__How to complete this task__: Start to finish, copy the data exactly.

__Data in this exercise__:
══════
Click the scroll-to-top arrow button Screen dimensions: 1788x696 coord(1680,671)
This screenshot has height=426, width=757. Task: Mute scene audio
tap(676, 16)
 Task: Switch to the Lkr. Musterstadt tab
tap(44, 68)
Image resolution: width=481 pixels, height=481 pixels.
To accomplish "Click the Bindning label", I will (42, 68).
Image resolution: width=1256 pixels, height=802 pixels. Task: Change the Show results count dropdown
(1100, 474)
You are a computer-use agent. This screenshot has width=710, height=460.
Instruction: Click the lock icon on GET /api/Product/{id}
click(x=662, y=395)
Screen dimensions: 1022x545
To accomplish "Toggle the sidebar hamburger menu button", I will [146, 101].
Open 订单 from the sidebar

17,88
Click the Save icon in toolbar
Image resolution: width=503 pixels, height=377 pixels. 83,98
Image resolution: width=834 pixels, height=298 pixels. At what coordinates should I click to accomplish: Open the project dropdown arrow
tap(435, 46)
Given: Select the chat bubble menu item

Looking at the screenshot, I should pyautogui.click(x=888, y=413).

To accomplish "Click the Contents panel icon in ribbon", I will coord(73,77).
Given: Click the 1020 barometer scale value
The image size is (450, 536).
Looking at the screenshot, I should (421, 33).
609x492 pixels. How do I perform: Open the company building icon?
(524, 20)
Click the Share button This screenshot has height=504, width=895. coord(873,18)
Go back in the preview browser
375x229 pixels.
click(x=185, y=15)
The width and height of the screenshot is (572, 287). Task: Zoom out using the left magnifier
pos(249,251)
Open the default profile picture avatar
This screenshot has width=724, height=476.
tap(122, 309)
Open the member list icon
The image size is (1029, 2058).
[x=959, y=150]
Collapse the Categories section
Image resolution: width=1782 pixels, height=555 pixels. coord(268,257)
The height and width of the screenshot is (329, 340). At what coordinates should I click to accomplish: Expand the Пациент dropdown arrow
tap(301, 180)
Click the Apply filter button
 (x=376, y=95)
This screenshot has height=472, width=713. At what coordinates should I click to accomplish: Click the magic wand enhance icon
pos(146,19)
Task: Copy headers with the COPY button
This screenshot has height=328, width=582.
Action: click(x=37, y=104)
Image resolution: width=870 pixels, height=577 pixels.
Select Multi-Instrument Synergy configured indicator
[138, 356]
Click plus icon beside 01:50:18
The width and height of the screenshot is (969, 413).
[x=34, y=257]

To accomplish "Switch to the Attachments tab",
══════
__Answer box__:
Click the scroll-to-top arrow button Screen dimensions: 1788x696 coord(1680,671)
This screenshot has height=426, width=757. Task: Mute scene audio
tap(676, 16)
 Task: Switch to the Lkr. Musterstadt tab
tap(44, 68)
Image resolution: width=481 pixels, height=481 pixels.
To accomplish "Click the Bindning label", I will (42, 68).
Image resolution: width=1256 pixels, height=802 pixels. Task: Change the Show results count dropdown
(1100, 474)
You are a computer-use agent. This screenshot has width=710, height=460.
Instruction: Click the lock icon on GET /api/Product/{id}
click(x=662, y=395)
Screen dimensions: 1022x545
To accomplish "Toggle the sidebar hamburger menu button", I will [146, 101].
Open 订单 from the sidebar

17,88
Click the Save icon in toolbar
Image resolution: width=503 pixels, height=377 pixels. 83,98
Image resolution: width=834 pixels, height=298 pixels. At what coordinates should I click to accomplish: Open the project dropdown arrow
tap(435, 46)
Given: Select the chat bubble menu item

Looking at the screenshot, I should pyautogui.click(x=888, y=413).

To accomplish "Click the Contents panel icon in ribbon", I will coord(73,77).
Given: Click the 1020 barometer scale value
The image size is (450, 536).
Looking at the screenshot, I should (421, 33).
609x492 pixels. How do I perform: Open the company building icon?
(524, 20)
Click the Share button This screenshot has height=504, width=895. coord(873,18)
Go back in the preview browser
375x229 pixels.
click(x=185, y=15)
The width and height of the screenshot is (572, 287). Task: Zoom out using the left magnifier
pos(249,251)
Open the default profile picture avatar
This screenshot has width=724, height=476.
tap(122, 309)
Open the member list icon
The image size is (1029, 2058).
[x=959, y=150]
Collapse the Categories section
Image resolution: width=1782 pixels, height=555 pixels. coord(268,257)
The height and width of the screenshot is (329, 340). At what coordinates should I click to accomplish: Expand the Пациент dropdown arrow
tap(301, 180)
Click the Apply filter button
 (x=376, y=95)
This screenshot has height=472, width=713. At what coordinates should I click to accomplish: Click the magic wand enhance icon
pos(146,19)
Task: Copy headers with the COPY button
This screenshot has height=328, width=582.
Action: click(x=37, y=104)
Image resolution: width=870 pixels, height=577 pixels.
Select Multi-Instrument Synergy configured indicator
[138, 356]
Click plus icon beside 01:50:18
The width and height of the screenshot is (969, 413).
[x=34, y=257]

To accomplish "Switch to the Attachments tab",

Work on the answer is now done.